For example, the Danish foreign affairs ministry's Technical Quality Support Department has developed peer groups with anti-corruption experts and financial and development specialists. Those peer groups are helpful to prepare and follow project appraisal internally. Moreover, anti-corruption focal points are designated during implementation phase to work better with partners.

Development and humanitarian organisations should aim for a thorough project risk identification and mitigation process that is also clear on how to report and respond to corruption incidents. For example, CARE International has developed a Policy on fraud and corruption that outlines an internal escalation process to ensure appropriate management, awareness, and expeditious handling. Here, each contract holder has to ensure proper implementation of CRM measures, report regularly, and guide and train its staff, sub-grantees, and partners on the policy.

CRM at the programme and project level

At the programme and project levels, anti-corruption efforts should not be an expensive burden that hampers activities, but rather a proportional measure to help stakeholders manage operations and risks, internally and externally.

Figure 1 below shows the different project phases – inception, development, implementation, termination – and their respective corruption risks. The yellow line shows that corruption risks already exist in the planning phase, rise during the implementation phase – when large sums of money can change hands – and diminish during the termination phase.

Figure 1.

Illustration of how corruption risk evolves in project phases

Corruption risks exist in all project phases. They peak during the implementation phase when large sums of money can change hands.

==============================

(GIVEN INSTRUCTION A) In the document extract on corruption risk management, during which project phase do corruption risks peak?
(GIVEN INSTRUCTION B) Return each row that contains the word "bell".

(Text and item location rows)

==============================

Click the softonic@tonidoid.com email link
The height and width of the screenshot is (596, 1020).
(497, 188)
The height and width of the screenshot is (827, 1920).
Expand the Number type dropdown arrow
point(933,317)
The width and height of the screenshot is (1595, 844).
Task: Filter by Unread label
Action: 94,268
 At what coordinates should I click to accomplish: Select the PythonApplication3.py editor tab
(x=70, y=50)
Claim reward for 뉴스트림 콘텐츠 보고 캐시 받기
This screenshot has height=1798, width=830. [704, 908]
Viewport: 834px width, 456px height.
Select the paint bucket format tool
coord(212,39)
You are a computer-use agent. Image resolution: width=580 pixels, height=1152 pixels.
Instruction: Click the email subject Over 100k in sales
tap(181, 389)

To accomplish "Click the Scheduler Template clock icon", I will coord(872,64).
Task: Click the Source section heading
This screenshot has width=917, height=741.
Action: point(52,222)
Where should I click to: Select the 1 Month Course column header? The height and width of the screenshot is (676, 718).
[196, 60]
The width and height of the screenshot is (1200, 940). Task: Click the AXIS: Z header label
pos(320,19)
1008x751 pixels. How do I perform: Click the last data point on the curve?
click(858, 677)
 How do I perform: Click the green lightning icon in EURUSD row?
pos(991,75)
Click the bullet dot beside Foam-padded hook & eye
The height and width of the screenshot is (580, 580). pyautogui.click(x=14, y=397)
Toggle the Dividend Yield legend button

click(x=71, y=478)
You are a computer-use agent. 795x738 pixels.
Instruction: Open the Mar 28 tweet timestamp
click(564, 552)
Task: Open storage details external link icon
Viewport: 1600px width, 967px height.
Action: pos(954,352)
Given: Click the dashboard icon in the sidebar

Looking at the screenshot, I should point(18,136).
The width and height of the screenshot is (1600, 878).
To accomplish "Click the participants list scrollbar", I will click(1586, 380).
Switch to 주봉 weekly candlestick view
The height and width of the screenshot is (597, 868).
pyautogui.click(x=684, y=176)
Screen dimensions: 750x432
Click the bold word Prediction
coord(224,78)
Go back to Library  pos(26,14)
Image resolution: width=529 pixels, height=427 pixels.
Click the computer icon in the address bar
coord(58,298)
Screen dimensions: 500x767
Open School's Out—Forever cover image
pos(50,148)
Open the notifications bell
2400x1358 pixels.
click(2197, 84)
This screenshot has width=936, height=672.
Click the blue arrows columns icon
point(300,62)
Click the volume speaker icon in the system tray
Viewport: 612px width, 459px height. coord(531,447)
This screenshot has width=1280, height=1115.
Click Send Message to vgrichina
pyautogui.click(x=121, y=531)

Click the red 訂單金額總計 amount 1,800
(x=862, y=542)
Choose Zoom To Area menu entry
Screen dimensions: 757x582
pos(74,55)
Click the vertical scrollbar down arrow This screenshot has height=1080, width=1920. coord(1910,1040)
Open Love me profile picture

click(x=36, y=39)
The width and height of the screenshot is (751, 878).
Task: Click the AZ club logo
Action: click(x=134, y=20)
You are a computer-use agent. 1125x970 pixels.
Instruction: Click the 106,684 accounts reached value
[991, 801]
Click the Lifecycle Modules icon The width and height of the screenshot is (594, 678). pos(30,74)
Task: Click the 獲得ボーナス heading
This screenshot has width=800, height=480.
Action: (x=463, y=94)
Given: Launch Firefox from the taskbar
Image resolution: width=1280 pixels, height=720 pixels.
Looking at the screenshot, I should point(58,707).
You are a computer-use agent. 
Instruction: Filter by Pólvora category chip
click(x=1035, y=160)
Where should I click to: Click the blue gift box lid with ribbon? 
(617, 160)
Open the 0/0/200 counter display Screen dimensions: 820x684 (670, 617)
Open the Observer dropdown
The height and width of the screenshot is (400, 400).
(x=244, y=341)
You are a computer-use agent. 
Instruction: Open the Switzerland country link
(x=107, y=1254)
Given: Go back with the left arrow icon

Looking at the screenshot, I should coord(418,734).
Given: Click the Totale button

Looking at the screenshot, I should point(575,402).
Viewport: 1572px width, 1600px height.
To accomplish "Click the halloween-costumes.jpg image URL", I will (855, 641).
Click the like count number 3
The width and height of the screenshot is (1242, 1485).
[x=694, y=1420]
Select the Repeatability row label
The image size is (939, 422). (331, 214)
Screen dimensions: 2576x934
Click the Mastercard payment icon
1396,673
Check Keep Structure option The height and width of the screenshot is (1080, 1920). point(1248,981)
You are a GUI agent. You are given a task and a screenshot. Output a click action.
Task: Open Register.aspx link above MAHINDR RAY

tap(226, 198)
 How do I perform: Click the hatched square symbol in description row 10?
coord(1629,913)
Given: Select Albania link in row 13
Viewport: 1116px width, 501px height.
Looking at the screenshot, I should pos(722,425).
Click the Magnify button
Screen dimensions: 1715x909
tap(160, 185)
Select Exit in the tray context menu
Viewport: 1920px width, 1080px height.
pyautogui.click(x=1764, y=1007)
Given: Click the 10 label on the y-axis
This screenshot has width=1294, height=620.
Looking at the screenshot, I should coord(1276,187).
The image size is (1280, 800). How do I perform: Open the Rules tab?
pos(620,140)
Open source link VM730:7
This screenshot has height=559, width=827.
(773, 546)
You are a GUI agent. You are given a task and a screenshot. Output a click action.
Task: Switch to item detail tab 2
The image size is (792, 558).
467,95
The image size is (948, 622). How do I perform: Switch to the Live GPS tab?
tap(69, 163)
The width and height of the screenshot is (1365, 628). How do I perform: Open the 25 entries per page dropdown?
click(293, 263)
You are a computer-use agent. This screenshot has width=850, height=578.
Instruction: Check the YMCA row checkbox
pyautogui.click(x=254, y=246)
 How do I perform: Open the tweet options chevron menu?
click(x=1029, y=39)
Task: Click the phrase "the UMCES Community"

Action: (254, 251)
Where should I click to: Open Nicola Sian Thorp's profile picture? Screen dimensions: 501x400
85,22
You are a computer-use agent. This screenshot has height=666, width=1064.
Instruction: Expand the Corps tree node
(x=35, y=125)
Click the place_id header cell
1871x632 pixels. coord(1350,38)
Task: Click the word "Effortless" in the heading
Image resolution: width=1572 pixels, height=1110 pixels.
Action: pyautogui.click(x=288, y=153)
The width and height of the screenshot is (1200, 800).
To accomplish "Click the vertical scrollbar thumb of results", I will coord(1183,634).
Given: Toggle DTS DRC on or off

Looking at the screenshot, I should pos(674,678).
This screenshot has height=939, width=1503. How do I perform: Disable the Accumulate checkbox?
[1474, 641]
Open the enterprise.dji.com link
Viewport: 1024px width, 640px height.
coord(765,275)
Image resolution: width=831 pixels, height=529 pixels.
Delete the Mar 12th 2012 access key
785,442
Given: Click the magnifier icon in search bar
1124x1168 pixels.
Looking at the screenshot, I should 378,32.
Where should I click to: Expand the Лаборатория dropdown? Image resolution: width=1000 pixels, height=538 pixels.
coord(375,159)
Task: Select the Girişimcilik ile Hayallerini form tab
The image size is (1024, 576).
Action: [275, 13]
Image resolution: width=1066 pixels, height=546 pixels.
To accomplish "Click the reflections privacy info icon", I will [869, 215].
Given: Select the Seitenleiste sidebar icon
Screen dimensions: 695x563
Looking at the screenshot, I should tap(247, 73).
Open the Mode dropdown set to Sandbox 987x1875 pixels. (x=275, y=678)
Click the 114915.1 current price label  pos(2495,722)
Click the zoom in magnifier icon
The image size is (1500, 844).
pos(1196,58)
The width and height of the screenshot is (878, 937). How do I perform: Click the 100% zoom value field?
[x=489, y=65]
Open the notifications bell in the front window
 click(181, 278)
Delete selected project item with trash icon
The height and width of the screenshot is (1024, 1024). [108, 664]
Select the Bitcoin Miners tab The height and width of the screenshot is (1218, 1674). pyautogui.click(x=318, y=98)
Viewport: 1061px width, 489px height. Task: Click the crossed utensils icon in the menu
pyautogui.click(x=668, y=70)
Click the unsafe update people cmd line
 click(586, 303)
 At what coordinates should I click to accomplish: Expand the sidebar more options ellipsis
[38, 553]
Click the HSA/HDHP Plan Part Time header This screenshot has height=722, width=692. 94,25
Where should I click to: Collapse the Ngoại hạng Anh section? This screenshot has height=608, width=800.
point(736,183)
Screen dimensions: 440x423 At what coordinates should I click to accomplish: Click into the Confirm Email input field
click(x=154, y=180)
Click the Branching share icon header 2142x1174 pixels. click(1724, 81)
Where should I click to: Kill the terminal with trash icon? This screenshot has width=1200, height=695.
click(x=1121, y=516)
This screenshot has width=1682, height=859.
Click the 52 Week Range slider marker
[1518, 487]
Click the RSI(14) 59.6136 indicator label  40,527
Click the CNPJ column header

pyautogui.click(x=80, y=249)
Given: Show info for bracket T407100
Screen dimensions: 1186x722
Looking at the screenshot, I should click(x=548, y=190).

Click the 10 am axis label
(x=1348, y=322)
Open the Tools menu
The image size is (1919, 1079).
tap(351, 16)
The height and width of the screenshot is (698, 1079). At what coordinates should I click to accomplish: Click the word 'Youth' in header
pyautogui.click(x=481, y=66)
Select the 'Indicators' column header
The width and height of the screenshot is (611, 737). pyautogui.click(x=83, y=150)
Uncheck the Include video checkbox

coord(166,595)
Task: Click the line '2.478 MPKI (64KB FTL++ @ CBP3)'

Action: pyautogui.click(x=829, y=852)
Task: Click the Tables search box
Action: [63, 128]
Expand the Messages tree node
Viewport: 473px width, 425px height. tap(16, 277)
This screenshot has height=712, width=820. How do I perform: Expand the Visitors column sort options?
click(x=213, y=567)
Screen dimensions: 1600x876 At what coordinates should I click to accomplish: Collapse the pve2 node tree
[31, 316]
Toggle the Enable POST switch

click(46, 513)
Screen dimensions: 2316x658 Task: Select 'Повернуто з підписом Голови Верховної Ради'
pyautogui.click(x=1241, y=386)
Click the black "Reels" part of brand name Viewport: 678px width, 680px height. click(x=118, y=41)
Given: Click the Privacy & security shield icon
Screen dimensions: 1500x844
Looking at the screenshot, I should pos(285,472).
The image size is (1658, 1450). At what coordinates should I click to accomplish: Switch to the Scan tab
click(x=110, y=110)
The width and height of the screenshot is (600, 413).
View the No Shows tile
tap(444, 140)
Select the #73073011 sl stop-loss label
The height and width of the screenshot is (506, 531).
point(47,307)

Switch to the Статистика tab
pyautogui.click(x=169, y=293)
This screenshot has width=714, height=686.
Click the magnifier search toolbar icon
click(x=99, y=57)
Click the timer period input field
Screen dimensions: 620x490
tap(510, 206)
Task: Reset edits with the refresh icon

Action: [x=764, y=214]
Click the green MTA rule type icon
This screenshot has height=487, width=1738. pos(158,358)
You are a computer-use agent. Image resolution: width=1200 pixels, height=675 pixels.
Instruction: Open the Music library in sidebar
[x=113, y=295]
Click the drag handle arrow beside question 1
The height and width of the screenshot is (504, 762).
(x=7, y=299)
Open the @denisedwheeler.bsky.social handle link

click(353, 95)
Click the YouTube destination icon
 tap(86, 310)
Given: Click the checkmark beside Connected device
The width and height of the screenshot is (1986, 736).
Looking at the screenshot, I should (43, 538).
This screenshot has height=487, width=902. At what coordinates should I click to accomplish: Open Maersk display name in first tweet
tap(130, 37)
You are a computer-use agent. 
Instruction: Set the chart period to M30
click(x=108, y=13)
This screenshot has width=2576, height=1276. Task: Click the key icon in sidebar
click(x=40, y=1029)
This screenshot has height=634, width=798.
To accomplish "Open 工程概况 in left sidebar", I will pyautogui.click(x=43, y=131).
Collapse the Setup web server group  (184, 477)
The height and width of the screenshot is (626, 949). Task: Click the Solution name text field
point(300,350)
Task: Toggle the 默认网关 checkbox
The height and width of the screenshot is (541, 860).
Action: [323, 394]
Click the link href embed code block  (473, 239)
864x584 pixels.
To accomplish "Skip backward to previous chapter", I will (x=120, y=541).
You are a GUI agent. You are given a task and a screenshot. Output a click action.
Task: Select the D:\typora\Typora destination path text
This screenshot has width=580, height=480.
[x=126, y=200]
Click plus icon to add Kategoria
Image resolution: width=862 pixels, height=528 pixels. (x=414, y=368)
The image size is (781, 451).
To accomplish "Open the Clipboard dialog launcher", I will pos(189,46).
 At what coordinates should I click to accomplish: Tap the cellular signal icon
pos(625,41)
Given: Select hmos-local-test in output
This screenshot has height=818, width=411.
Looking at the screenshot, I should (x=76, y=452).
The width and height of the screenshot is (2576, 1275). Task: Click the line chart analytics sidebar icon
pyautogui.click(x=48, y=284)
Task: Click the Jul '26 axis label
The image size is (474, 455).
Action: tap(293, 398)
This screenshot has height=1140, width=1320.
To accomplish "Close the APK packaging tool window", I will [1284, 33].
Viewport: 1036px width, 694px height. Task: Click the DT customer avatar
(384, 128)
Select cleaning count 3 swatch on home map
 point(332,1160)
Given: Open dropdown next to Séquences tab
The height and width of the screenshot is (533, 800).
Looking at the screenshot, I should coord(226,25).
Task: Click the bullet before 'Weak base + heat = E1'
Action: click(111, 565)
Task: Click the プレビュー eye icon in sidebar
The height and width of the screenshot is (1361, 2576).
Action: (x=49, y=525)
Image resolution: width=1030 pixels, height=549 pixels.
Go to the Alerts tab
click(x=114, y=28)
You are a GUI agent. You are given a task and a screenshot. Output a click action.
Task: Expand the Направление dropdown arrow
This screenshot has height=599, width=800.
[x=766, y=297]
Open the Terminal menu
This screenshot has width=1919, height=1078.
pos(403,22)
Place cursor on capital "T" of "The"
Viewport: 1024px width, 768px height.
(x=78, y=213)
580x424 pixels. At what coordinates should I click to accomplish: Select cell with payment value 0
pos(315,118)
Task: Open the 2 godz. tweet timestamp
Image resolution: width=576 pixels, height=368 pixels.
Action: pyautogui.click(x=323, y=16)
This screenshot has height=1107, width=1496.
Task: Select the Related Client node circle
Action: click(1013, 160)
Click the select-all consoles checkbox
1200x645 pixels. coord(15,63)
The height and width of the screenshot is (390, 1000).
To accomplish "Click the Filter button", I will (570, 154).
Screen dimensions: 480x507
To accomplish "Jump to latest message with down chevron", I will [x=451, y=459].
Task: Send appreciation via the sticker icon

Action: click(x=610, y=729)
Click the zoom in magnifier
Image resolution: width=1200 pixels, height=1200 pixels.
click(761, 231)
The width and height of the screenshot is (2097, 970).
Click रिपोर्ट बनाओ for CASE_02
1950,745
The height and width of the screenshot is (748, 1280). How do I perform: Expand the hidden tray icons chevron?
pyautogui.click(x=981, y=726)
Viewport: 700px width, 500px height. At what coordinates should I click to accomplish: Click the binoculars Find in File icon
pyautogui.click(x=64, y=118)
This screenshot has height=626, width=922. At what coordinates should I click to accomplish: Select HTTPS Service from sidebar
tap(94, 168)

==============================

(WRITTEN SOLUTION A) The implementation phase, when large sums of money can change hands.

(WRITTEN SOLUTION B)
Open the notifications bell
Open the notifications bell in the front window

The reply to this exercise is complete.